On the other hand, victims can also choose to sue the offender in the federal district court. Victims can do so within two years from when the discriminatory act took place.
Fair Debt Collection Practices in the State of Ohio:
In Ohio, consumers also receive protection against unfair debt collection practices. Under O.R.C. § 1321.45, debt collectors may not use practices considered unfair, abusive, or deceptive when trying to collect a debt. This law shares a similar framework with the federal Fair Debt Collection Practices Act (FDCPA), which deems homeowners as consumers and HOA dues as debts.
Victims of prohibited debt collection practices can submit a complaint with the Federal Trade Commission or Consumer Financial Protection Bureau. On a state level, victims can report the matter to the Ohio Attorney General’s Office. Alternatively, victims can also take legal action against the debt collector in federal or state court.

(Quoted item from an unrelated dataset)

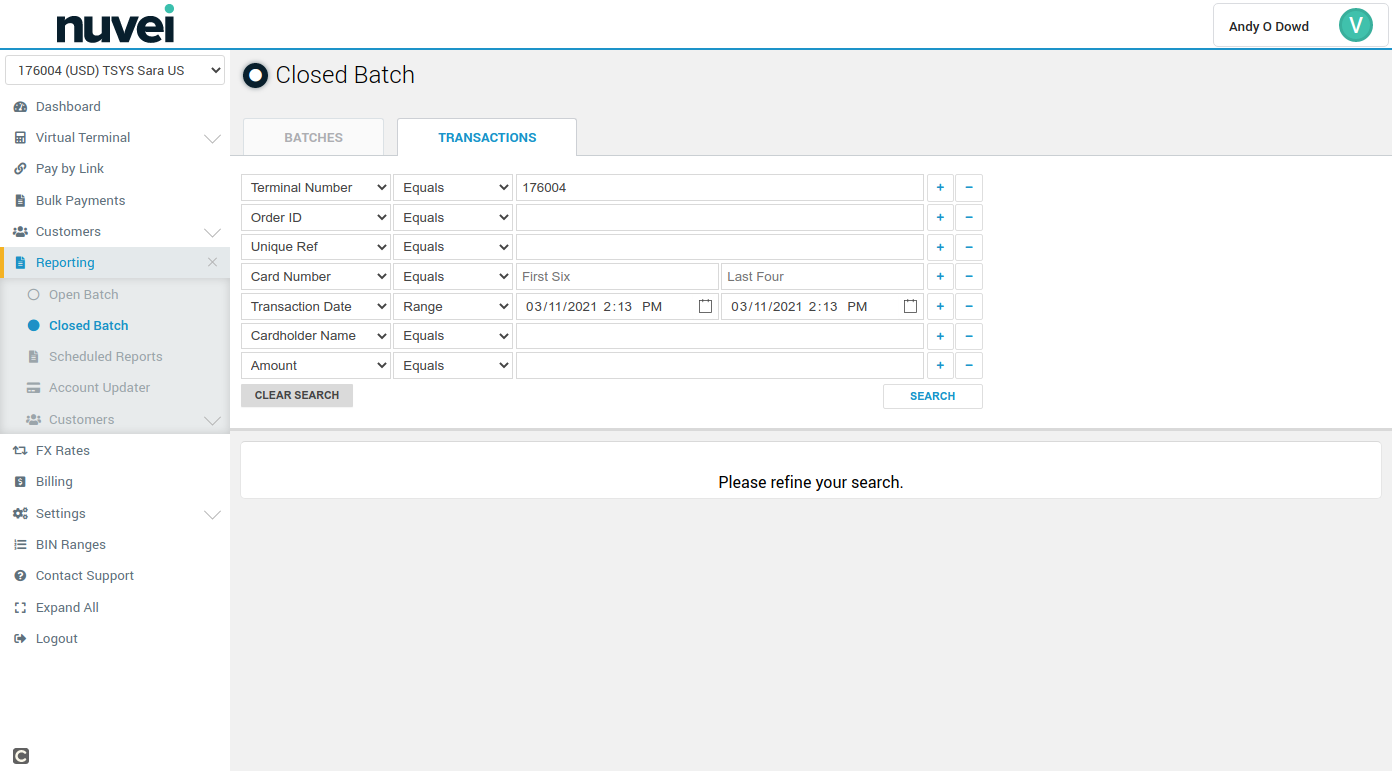Click the Pay by Link chain icon
Screen dimensions: 1392x771
tap(20, 169)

According to the FDCPA, the lawsuit must be filed within a year from when the violation took place.
Specific Ohio HOA Laws:
Here is your quick guide to specific laws in Ohio that apply to homeowners associations.
According to Section 5312.10(C)(2) of the Ohio Planned Community Law, an association’s board may not make assessment increases if the association’s declaration imposes a limitation on said assessment. Of course, owners can choose to amend their declaration to increase this limit. Section 5312.05(A) of the law, though, states that 75 percent of the membership must vote to approve the amendment.
Homeowners have a right to inspect the association’s records as described under O.R.C. Section 5312.07. They can also request a copy of these records, including minutes, books, and financial reports. But, there are some exceptions to the rule. Homeowners cannot copy or review any records described under Section 5312.07(B) unless the board says otherwise. This includes records related to pending litigation, contracts under negotiation, and the like.
Pursuant to O.R.C. Section 5312.08(A), the association shoulders the burden of maintaining and repairing the common elements, while each individual owner is responsible for their own lots and dwelling units. This also includes the utility lines that serve each owner’s unit. If an association’s declaration states otherwise, though, the association must follow the provisions set forth within its declaration.